A line from Mostar to Bosna-Serai. Mostar is already connected with the
Austrian telegraphs at Metcovich.

Other lines have been in the mean time completed and extended, and will
soon be opened to the public. Thus, a third and fourth wire are being
laid on the line from Constantinople to Rodosto; from the latter point
three wires have been carried to Gallipoli and the Dardanelles, two of
which are for messages from Gallipoli to the Dardanelles, and the third
is to join the submarine cable connecting Constantinople, Candia, Syra,
and the Piraeus. The communications between Constantinople and Candia
would already have begun but for an accident to the engineer.

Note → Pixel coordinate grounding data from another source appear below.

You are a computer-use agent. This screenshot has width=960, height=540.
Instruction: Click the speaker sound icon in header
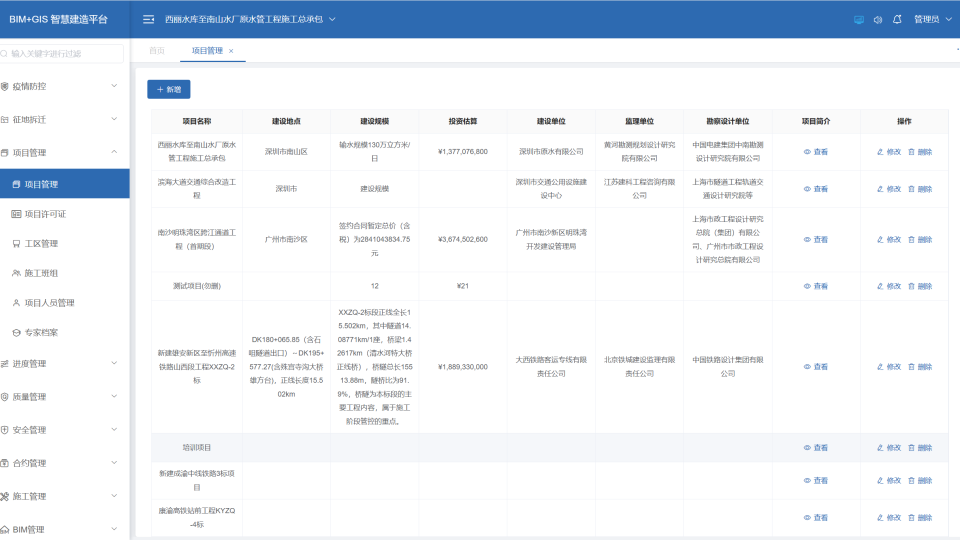coord(877,19)
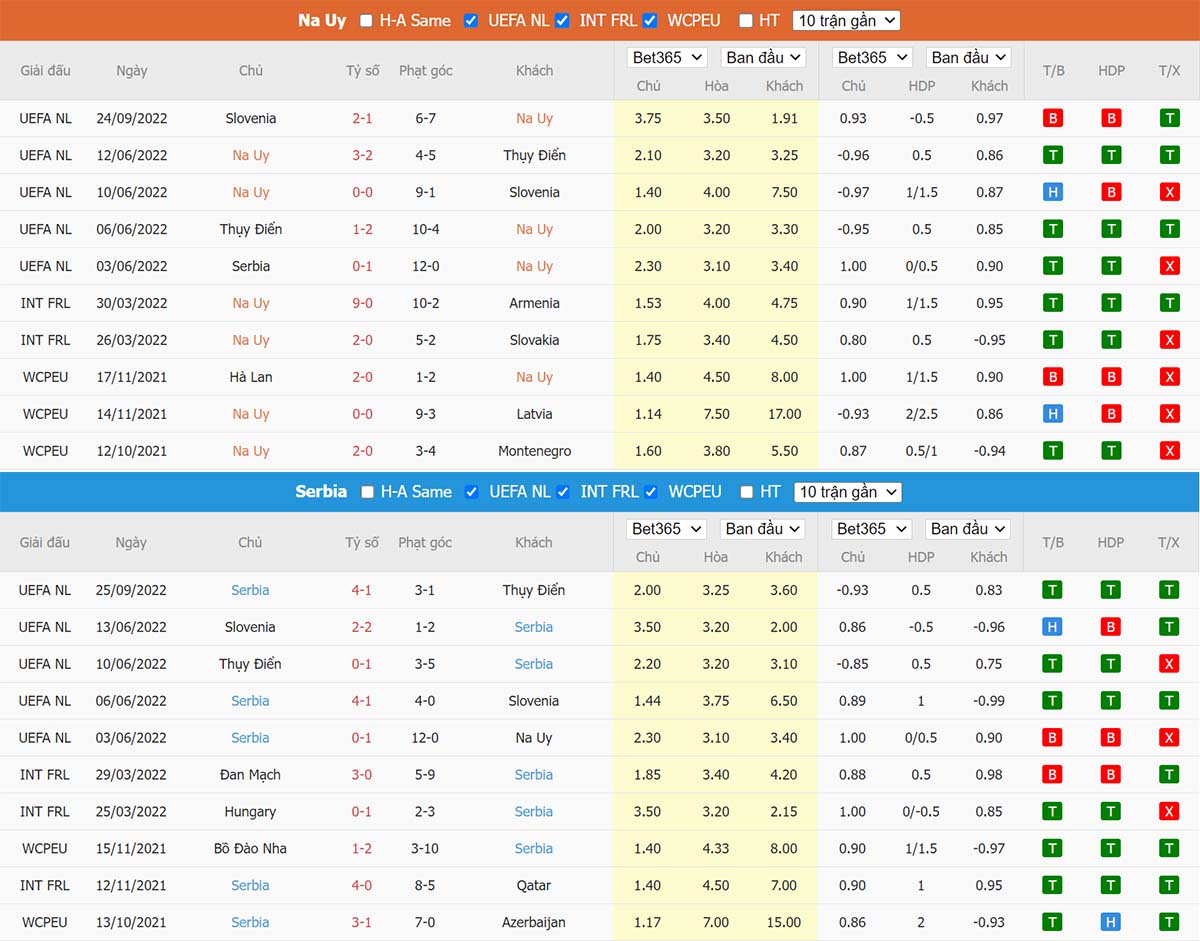Enable H-A Same checkbox in Na Uy header
The width and height of the screenshot is (1200, 941).
[x=367, y=20]
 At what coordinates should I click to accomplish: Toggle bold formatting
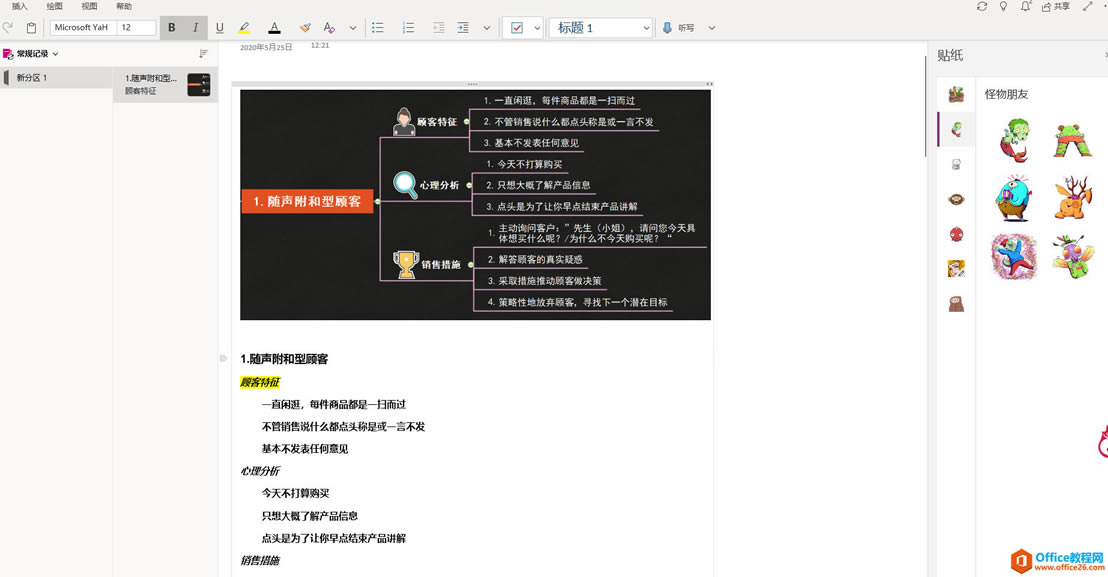pos(171,27)
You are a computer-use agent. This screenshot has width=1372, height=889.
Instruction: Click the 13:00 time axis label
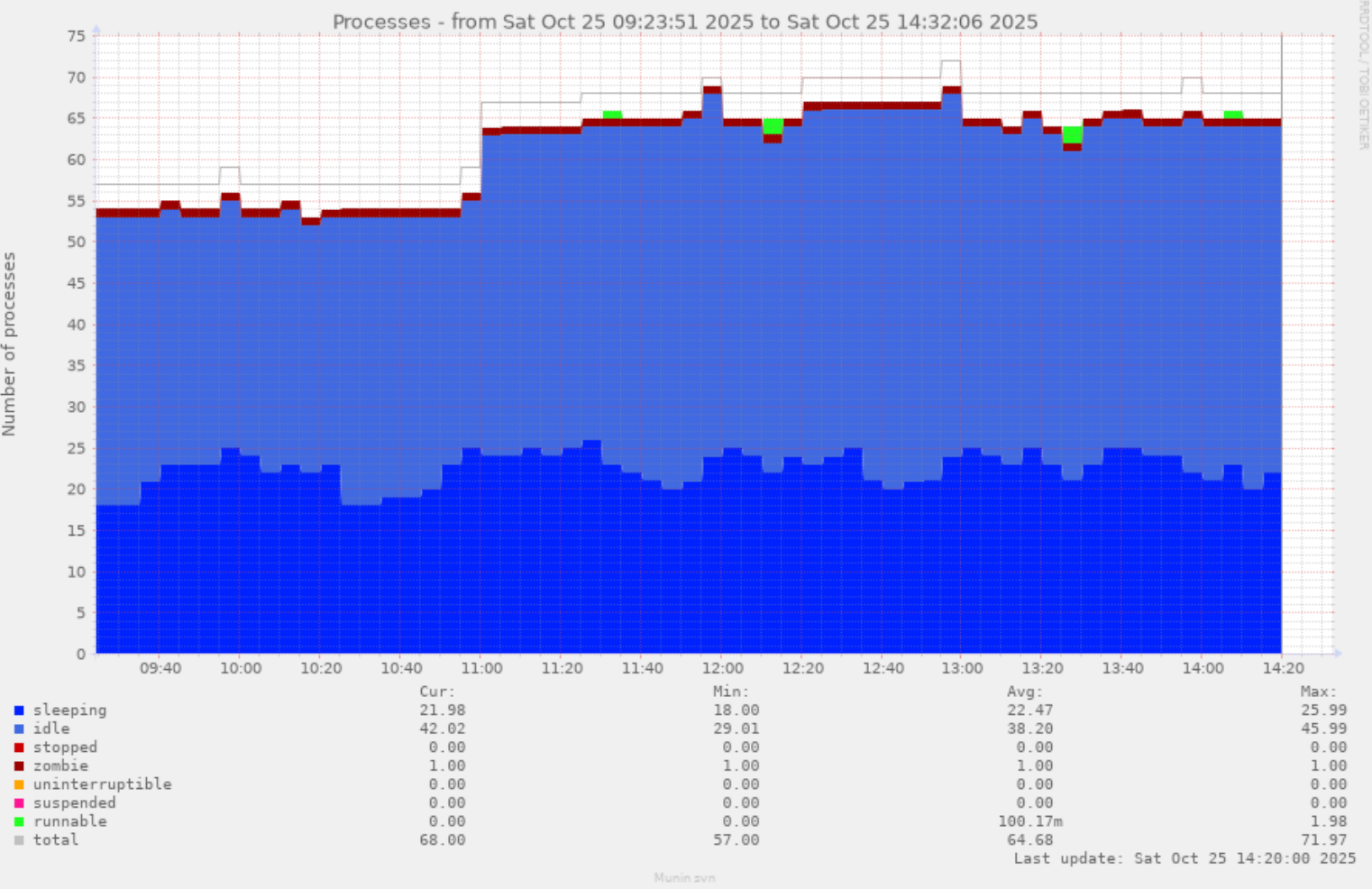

Those
with Syra and the Piraeus will begin as soon as the ratification of the
convention entered into between the Ottoman and Greek governments on
this subject shall have taken place. The laying of the cable between
Candia and Alexandria, which has not yet succeeded, will be resumed this
spring.

Thus, after the completion of these lines, Constantinople will be in
communication with nearly all the chief provinces and towns of the
empire, with Africa, and with Europe, by five different channels,--by
the Principalities, by Odessa, by Servia, by Dalmatia, and the Kingdom
of the Two Sicilies. With such a development of the system, it will
be imperatively necessary to increase the telegraphic working-staff.
Already the number of despatches arriving every day renders the service
very difficult, and occasions much confusion and many grievous mistakes.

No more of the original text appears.